1. Malcolm Marx’s ability over the ball at the breakdown was match-winning for the Lions. There wasn’t a bigger moment in the game than on 50 minutes when Marx once again turned over the opposition’s possession with the Jaguares threatening to score and take the lead. 

The visitors had scored 14 unanswered points to make it a four-point game and they were on a roll. They won nine phases and looked sure to take the lead. Enter the mighty Marx. In all he made four turnovers, eight tackles, five carries and he also scored a try.

2. Super Rugby’s play-off victors all showed an appreciation for field position and the value of an effective territorial kicking game. In all four matches the winning team kicked more than the losing team, and in three of them (the Crusaders being the exception), the winning team played with less possession. And despite kicking more, the winning teams also scored great tries. 

Rugby is a game in which kicking is critical to balance and to outcome. Elton Jantjies, for the Lions, was particularly good in knowing when to kick, and why he was kicking. His drop goal to stretch the Lions lead to 14 points in the last quarter was quality execution of play-off rugby.

3. Siviwe Soyizwapi stepped and swerved his way into the record books at the World Cup Sevens with four tries against Ireland and another against Scotland in South Africa’s crushing quarter-final win. At the time of writing, the Blitzboks hadn’t played their semi-final against England, but they’d already made history in making the World Cup semi-final for the first time in 21 years. 

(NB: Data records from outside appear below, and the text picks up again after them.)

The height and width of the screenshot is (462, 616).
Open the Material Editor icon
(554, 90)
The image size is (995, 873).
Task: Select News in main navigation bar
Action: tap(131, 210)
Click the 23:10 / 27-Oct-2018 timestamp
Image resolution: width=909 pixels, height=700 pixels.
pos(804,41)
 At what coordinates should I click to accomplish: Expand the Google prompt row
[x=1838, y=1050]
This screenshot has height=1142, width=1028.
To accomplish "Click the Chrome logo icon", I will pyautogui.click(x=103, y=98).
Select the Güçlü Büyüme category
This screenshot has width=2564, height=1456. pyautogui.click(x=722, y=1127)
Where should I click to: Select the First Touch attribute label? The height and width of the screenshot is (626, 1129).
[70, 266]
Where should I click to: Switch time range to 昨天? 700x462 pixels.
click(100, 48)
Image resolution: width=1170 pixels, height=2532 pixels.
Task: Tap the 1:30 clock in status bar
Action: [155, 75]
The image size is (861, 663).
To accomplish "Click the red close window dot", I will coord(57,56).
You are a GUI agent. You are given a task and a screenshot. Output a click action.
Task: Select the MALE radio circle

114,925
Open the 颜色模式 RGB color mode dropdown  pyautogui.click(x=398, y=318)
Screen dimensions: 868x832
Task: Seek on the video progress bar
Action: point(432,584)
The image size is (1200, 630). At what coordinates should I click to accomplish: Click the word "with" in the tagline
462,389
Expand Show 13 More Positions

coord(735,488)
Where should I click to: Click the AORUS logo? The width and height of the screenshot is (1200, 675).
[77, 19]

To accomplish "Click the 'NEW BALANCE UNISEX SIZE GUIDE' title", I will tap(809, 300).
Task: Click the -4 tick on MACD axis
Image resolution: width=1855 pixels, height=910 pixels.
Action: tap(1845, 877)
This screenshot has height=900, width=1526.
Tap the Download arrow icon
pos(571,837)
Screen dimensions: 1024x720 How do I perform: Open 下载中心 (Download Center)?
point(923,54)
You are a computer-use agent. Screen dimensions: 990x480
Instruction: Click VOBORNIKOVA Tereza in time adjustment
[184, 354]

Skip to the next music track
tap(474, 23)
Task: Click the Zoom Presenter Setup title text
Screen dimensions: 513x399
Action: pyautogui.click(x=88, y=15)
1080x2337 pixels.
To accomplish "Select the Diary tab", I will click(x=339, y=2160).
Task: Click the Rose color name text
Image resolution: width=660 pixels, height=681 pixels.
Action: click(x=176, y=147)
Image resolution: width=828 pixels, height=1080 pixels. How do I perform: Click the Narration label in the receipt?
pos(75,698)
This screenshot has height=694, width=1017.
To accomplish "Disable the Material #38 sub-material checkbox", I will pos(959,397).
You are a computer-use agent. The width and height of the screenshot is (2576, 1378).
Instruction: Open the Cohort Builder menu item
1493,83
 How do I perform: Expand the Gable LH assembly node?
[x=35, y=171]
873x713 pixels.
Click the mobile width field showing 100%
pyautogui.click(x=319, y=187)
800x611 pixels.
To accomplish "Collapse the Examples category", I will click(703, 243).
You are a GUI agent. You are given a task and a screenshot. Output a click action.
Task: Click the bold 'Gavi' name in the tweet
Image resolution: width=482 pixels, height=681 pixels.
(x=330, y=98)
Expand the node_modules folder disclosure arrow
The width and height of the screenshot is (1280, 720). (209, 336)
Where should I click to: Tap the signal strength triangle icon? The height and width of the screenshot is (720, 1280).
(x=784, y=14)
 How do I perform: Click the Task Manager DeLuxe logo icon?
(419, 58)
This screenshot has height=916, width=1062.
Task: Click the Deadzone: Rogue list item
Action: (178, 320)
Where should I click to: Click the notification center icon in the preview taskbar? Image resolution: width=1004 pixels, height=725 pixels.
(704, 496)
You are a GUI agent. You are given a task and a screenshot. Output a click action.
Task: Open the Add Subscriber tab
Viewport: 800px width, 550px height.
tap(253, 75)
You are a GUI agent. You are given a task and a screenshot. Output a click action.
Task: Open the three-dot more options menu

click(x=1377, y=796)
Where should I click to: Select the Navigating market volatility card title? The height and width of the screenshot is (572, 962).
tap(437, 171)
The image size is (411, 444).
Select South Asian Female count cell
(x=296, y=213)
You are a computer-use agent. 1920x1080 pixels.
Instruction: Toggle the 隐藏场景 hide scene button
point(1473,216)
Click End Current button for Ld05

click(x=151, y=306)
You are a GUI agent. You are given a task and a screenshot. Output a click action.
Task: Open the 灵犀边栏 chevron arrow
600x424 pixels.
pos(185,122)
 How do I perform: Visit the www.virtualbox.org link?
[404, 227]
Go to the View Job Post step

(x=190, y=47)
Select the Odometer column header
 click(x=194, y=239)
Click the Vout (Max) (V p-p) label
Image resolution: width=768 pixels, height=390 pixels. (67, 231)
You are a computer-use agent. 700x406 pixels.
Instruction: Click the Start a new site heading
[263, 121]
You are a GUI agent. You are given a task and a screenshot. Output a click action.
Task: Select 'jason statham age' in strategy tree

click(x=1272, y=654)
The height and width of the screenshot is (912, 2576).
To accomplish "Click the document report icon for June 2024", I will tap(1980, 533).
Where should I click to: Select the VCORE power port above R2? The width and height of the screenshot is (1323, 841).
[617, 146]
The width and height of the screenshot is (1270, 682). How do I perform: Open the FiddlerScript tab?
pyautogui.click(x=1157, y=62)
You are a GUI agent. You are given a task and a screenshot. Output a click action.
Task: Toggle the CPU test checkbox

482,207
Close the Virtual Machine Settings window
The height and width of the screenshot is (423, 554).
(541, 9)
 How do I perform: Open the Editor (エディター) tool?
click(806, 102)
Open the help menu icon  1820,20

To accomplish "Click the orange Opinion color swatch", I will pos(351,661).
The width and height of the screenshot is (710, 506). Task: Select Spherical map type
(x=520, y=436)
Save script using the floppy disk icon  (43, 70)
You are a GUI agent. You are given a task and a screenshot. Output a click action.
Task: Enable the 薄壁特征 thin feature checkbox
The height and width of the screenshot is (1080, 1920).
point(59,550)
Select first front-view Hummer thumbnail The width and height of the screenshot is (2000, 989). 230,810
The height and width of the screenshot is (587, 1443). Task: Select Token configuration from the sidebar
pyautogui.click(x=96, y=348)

Soyizwapi’s four tries were the first in a World Cup match since 2005 and only the ninth time it has been achieved at a World Cup.

Malcolm Marx’s ability over the ball at the breakdown was match-winning for the Lions. Photo: Christiaan Kotze/Backpagepix

Rants

1. The Sharks’s inconsistency and abysmal defence can’t escape censure. It was awful and the game against the champion Crusaders was over within the first 11 minutes. The Sharks have been hit-and-miss all season but I expected so much more from them. They’ve troubled the New Zealand teams all season, winning three and losing one (by a point). But the Crusaders are in a different class and for the Sharks to have had any chance of a win they simply had to make their tackles and start well. It really was a long way to travel to take a beating.

2. Whilst on the subject of beatings, the most appalling story in rugby in the past week has been that of the Rebels’ Amanaki Mafi beating up his teammate and childhood friend Lopeti Timani. Timani allegedly insulted one of Mafi’s family during a drinking session and Mafi took to beating him up.

Reports quote Timani as saying he thought he was going to die as Mafi beat him and repeatedly shouted “I am the man I am the man ” Former Australian, Waratahs and Toulon winger Drew Mitchell summed it up best when he tweeted “no mate, no mate you are not the man ”

3. Stormers assistant coach Paul Treu stormed out of the season’s coaching review session and hasn’t returned. Treu is said to have had enough of being marginalised and treated like a token within the Stormers set-up. Treu, a former Blitzboks World Series-winning player and coach, is one of the great gentlemen of the game. 

The treatment of Treu is disgusting and again the lack of leadership within the Stormers is appalling in the apathetic manner in which the coaching issue has been handled.